- Theatrical poster
- Directed by: Kinji Fukasaku
- Written by: Kinji Fukasaku Tatsuo Nogami
- Based on: Makai Tenshō by Futaro Yamada
- Produced by: Haruki Kadokawa
- Starring: Sonny Chiba; Kenji Sawada; Hiroyuki Sanada; Ken Ogata; Tomisaburo Wakayama;
- Cinematography: Kiyoshi Hasegawa
- Edited by: Isamu Ichida
- Music by: Hōzan Yamamoto; Mitsuaki Kanno;
- Distributed by: Toei Company
- Release date: June 6, 1981;
- Running time: 122 minutes
- Country: Japan
- Language: Japanese

= Samurai Reincarnation =

1981 film written and directed by Kinji Fukasaku

Samurai Reincarnation (魔界転生, Makai Tenshō) is a 1981 Japanese dark fantasy film written and directed by Kinji Fukasaku and starring Sonny Chiba, Kenji Sawada, and Hiroyuki Sanada. It is based on the novel of the same name by Futaro Yamada.

The film was nominated for three Awards of the Japanese Academy and won two of them. Sanada won best newcomer of the year and Tokumichi Igawa and Yoshikazu Sano took the award for best art direction. The film was nominated for best sound but did not win the award.

==Plot==
Following the Shimabara Rebellion, Christian rebellion leader Amakusa Shiro is resurrected, and renounces his God for abandoning him and thousands of Christians to be massacred by the Tokugawa regime, swearing vengeance.

Gaining the power to resurrect the dead, he tempts, resurrects and recruits the betrayed samurai wife Hosokawa Gracia, unfulfilled legendary swordsman Miyamoto Musashi, and Buddhist monk Hozoin Inshun, who represses his sadistic desires, to join his cause as regret-filled demons. Yagyu Jubei, son of Musashi's desired rival, Yagyu Tajima-no-kami Munenori, arrives at Musashi's cave to seek his teaching, but finds only his empty armor.

Additionally, young Iga ninja Kirimaru, a friend of Jubei, is narrowly saved by Shiro and his demons after his village is massacred by the rival Tokugawa-controlled Koga ninja clan. Kirimaru is resurrected and recruited by Shiro for vengeance against the Koga, and the demons taunt the arriving Jubei as they leave.
────
Task set ▸
1 > Please extract the passage of the Samurai Reincarnation article from "1981 film written" to "by Futaro Yamada.", word for word.
2 > Which company distributed the film described in the Samurai Reincarnation article?
The items that follow come from a separate source, not from the Samurai Reincarnation article.
────
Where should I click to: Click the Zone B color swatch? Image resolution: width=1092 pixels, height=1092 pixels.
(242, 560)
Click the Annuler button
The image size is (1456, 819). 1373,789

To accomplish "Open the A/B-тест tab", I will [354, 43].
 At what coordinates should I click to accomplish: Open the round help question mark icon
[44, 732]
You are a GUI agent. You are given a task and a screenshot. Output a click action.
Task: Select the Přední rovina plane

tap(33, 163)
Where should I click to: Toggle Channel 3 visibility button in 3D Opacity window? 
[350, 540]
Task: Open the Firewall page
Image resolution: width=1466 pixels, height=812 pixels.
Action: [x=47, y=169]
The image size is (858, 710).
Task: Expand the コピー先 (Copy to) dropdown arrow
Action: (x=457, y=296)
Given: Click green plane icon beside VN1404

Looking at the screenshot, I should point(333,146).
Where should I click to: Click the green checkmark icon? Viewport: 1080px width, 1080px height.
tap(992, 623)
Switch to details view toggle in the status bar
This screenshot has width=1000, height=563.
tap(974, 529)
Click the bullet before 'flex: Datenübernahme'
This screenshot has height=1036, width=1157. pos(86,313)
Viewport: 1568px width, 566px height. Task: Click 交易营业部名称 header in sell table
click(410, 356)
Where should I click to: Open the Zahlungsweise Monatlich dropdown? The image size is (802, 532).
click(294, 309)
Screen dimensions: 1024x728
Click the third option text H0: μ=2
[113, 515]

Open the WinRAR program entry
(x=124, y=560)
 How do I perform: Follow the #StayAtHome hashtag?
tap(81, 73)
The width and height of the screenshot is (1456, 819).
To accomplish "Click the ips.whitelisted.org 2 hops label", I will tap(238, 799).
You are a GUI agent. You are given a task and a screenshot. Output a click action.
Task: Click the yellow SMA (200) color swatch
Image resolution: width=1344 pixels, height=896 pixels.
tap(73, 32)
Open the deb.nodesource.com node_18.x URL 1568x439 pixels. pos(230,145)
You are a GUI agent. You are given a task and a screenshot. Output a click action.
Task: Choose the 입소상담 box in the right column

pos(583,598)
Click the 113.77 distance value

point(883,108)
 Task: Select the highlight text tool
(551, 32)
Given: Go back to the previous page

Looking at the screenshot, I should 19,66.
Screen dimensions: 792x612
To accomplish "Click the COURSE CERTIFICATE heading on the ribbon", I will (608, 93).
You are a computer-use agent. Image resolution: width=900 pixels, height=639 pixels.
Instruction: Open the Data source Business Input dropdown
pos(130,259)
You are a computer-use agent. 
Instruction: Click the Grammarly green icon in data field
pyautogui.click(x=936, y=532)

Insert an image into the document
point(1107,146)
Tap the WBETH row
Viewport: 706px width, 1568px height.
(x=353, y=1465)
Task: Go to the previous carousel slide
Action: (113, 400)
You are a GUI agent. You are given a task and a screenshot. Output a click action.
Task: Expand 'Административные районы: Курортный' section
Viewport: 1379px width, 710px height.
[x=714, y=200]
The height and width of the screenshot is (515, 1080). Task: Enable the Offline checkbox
────
Results for the exercise ▸
1 >
1981 film written and directed by Kinji Fukasaku

Samurai Reincarnation (魔界転生, Makai Tenshō) is a 1981 Japanese dark fantasy film written and directed by Kinji Fukasaku and starring Sonny Chiba, Kenji Sawada, and Hiroyuki Sanada. It is based on the novel of the same name by Futaro Yamada.

2 > Toei Company